■ Problem details
Set out each line of the data below as a numbered list, leaving out the blank lines.

■ Record set
---

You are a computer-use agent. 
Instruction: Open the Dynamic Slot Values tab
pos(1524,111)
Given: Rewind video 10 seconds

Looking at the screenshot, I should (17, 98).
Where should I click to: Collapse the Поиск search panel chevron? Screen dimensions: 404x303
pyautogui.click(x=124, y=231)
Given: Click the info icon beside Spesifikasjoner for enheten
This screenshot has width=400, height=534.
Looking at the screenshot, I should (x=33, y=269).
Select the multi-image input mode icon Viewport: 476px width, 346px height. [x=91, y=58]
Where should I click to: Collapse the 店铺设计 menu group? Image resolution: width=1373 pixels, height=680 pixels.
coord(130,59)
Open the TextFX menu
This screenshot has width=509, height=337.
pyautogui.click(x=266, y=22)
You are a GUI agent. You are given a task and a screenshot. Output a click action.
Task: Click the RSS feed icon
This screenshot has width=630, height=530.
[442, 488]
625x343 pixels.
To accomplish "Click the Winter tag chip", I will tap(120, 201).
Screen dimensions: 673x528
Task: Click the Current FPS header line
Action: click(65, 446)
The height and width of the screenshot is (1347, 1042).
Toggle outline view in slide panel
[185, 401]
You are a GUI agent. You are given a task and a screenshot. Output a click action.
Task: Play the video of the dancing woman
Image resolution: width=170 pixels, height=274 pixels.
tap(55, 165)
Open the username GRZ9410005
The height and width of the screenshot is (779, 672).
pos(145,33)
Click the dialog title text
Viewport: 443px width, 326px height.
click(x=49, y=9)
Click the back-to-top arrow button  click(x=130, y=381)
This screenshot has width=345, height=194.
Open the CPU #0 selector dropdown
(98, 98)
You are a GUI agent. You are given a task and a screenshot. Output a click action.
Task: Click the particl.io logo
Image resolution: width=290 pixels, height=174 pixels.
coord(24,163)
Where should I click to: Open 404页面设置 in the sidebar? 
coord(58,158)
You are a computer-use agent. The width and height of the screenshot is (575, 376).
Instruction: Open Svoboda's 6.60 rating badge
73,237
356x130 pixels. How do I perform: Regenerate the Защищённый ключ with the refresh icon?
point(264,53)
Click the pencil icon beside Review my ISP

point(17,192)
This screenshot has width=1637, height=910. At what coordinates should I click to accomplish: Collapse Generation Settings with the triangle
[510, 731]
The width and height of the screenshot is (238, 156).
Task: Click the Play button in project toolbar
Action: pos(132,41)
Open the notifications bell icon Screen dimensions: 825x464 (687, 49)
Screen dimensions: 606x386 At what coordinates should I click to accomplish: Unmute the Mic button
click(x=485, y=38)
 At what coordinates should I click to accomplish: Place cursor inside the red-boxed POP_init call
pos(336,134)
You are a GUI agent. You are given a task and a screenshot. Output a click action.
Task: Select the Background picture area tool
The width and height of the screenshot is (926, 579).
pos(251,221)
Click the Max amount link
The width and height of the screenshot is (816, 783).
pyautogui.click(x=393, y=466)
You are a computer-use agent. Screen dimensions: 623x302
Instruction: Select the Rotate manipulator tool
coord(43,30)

---

■ Complete output
1. You are a computer-use agent. 
2. Instruction: Open the Dynamic Slot Values tab
3. pos(1524,111)
4. Given: Rewind video 10 seconds
5. Looking at the screenshot, I should (17, 98).
6. Where should I click to: Collapse the Поиск search panel chevron? Screen dimensions: 404x303
7. pyautogui.click(x=124, y=231)
8. Given: Click the info icon beside Spesifikasjoner for enheten
9. This screenshot has width=400, height=534.
10. Looking at the screenshot, I should (x=33, y=269).
11. Select the multi-image input mode icon Viewport: 476px width, 346px height. [x=91, y=58]
12. Where should I click to: Collapse the 店铺设计 menu group? Image resolution: width=1373 pixels, height=680 pixels.
13. coord(130,59)
14. Open the TextFX menu
15. This screenshot has width=509, height=337.
16. pyautogui.click(x=266, y=22)
17. You are a GUI agent. You are given a task and a screenshot. Output a click action.
18. Task: Click the RSS feed icon
19. This screenshot has width=630, height=530.
20. [442, 488]
21. 625x343 pixels.
22. To accomplish "Click the Winter tag chip", I will tap(120, 201).
23. Screen dimensions: 673x528
24. Task: Click the Current FPS header line
25. Action: click(65, 446)
26. The height and width of the screenshot is (1347, 1042).
27. Toggle outline view in slide panel
28. [185, 401]
29. You are a GUI agent. You are given a task and a screenshot. Output a click action.
30. Task: Play the video of the dancing woman
31. Image resolution: width=170 pixels, height=274 pixels.
32. tap(55, 165)
33. Open the username GRZ9410005
34. The height and width of the screenshot is (779, 672).
35. pos(145,33)
36. Click the dialog title text
37. Viewport: 443px width, 326px height.
38. click(x=49, y=9)
39. Click the back-to-top arrow button  click(x=130, y=381)
40. This screenshot has width=345, height=194.
41. Open the CPU #0 selector dropdown
42. (98, 98)
43. You are a GUI agent. You are given a task and a screenshot. Output a click action.
44. Task: Click the particl.io logo
45. Image resolution: width=290 pixels, height=174 pixels.
46. coord(24,163)
47. Where should I click to: Open 404页面设置 in the sidebar? 
48. coord(58,158)
49. You are a computer-use agent. The width and height of the screenshot is (575, 376).
50. Instruction: Open Svoboda's 6.60 rating badge
51. 73,237
52. 356x130 pixels. How do I perform: Regenerate the Защищённый ключ with the refresh icon?
53. point(264,53)
54. Click the pencil icon beside Review my ISP
55. point(17,192)
56. This screenshot has width=1637, height=910. At what coordinates should I click to accomplish: Collapse Generation Settings with the triangle
57. [510, 731]
58. The width and height of the screenshot is (238, 156).
59. Task: Click the Play button in project toolbar
60. Action: pos(132,41)
61. Open the notifications bell icon Screen dimensions: 825x464 (687, 49)
62. Screen dimensions: 606x386 At what coordinates should I click to accomplish: Unmute the Mic button
63. click(x=485, y=38)
64.  At what coordinates should I click to accomplish: Place cursor inside the red-boxed POP_init call
65. pos(336,134)
66. You are a GUI agent. You are given a task and a screenshot. Output a click action.
67. Task: Select the Background picture area tool
68. The width and height of the screenshot is (926, 579).
69. pos(251,221)
70. Click the Max amount link
71. The width and height of the screenshot is (816, 783).
72. pyautogui.click(x=393, y=466)
73. You are a computer-use agent. Screen dimensions: 623x302
74. Instruction: Select the Rotate manipulator tool
75. coord(43,30)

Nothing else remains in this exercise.